(Items from a dataset)
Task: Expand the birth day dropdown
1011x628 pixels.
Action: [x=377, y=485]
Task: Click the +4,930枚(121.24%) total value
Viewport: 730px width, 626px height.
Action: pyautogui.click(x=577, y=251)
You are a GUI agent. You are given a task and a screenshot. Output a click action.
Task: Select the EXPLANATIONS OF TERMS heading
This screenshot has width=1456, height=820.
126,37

DESCRIPTION OF THE TASK: An exact copy of all the entries above is what is needed.

SOLVED EXERCISE:
Task: Expand the birth day dropdown
1011x628 pixels.
Action: [x=377, y=485]
Task: Click the +4,930枚(121.24%) total value
Viewport: 730px width, 626px height.
Action: pyautogui.click(x=577, y=251)
You are a GUI agent. You are given a task and a screenshot. Output a click action.
Task: Select the EXPLANATIONS OF TERMS heading
This screenshot has width=1456, height=820.
126,37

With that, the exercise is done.